Exercise requirements:
1/ In the shrub defense abstract below, explain in one to three sentences why the paddocks on each ranch were fenced.
2/ According to the shrub defense abstract below, how did spiny hackberry branch density at 49 deer/km2 compare with the control treatments?
3/ For each statement, say whether it agrees with the shrub defense abstract below, and quote the words that decide it. (a) Pelleted feed was available in every paddock. (b) Blackbrush acacia thorn density was 27 % greater at 25 deer/km2 than in control treatments. (c) Induction of defenses with increasing deer density occurred mainly in twisted acacia.

Source document:
----
Shrub anti-herbivore defenses exhibit non-linear and varied responses to increased herbivore density

Plants may produce induced defenses such as longer thorns or secondary compounds to cope with higher levels of herbivory. However, it is unclear if physical and chemical plant defenses increase incrementally along a gradient of herbivore densities. We hypothesized that physical and chemical anti-herbivore defenses in selected shrubs increase with increasing herbivore density. We tested our hypothesis using four 0.81 km2 paddocks on each of two ranches in southern Texas, USA, that were fenced to exclude ingress and egress by white-tailed deer (Odocoileus virginianus). Target densities of deer on each ranch were 0 (control), 25, 49, and 74 deer/km2. Pelleted feed was provided ad libitum in each paddock. In July 2014, we selected ten plants of blackbrush acacia (Vachellia rigidula), twisted acacia (Vachellia schaffneri), and spiny hackberry (Celtis ehrenbergiana) in each of the four research paddocks on each ranch. We marked stems on each plant and recorded length of the main stem, lateral stems, and thorns during July 2014–2016. We collected leaf and stem samples from 20 plants of each of the three browse species during July and October 2014 and 2015 for analysis of crude protein and tannins. Branch density of blackbrush acacia was 38 % (25 deer/km2) to 123 % (49 deer/km2) greater in deer density treatments and thorn density of blackbrush acacia was 27 % greater in treatments with 74 deer/km2 than in control treatments. Spiny hackberry branch density was 2.5 times greater in treatments with 49 deer/km2 than in control treatments. Induction of plant antiherbivore defenses with increasing deer density occurred primarily in blackbrush acacia. A key finding is that induced physical and chemical defenses in shrubs can respond to increasing herbivore density in a non-linear fashion and the combination of defense strategies can vary depending on herbivore density.
----
Dataset extract:

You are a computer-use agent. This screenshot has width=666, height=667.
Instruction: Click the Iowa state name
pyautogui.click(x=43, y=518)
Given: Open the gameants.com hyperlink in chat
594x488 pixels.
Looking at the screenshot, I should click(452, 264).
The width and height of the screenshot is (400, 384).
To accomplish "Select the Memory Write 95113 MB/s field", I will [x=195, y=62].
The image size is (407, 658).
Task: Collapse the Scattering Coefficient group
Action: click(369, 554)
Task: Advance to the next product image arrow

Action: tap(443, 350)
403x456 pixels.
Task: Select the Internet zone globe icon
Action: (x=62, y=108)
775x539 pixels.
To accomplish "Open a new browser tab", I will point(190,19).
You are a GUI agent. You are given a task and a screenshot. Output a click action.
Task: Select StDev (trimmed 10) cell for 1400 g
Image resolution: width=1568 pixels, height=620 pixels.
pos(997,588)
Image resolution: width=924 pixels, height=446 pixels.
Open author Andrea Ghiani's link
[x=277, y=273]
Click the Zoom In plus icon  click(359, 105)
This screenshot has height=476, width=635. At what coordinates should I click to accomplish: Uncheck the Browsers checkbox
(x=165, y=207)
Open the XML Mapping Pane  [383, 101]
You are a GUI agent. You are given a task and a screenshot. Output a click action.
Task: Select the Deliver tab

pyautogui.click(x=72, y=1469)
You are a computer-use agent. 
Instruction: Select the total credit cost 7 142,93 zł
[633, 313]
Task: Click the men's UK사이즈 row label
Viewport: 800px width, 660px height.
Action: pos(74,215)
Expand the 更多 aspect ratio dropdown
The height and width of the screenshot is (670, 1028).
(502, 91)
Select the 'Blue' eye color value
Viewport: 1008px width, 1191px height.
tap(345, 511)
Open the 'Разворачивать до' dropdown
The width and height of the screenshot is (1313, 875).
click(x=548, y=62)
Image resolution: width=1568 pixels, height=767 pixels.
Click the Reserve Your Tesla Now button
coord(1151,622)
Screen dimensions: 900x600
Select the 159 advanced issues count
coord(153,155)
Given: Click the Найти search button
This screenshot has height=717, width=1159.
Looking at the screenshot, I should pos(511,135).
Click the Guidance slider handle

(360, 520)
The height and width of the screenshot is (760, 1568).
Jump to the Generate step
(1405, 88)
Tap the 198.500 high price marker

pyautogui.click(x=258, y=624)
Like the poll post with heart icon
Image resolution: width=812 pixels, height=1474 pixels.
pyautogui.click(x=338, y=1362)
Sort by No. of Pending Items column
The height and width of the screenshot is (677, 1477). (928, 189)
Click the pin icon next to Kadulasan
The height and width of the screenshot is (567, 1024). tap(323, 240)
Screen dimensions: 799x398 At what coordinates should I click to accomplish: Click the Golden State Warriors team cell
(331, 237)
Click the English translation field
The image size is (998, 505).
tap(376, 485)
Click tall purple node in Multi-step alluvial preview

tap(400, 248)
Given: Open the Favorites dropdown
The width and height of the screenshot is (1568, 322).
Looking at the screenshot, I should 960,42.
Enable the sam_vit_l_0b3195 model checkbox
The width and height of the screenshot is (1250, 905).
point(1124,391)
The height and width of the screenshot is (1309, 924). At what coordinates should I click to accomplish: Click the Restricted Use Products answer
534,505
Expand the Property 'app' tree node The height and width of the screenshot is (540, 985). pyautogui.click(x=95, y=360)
----
Answers to the problems:
1/ The paddocks were fenced to exclude ingress and egress by white-tailed deer. This kept deer from entering or leaving, so each paddock could hold its target deer density.

2/ It was 2.5 times greater.

3/
(a) Yes: "Pelleted feed was provided ad libitum in each paddock."
(b) No: "thorn density of blackbrush acacia was 27 % greater in treatments with 74 deer/km2 than in control treatments"
(c) No: "Induction of plant antiherbivore defenses with increasing deer density occurred primarily in blackbrush acacia."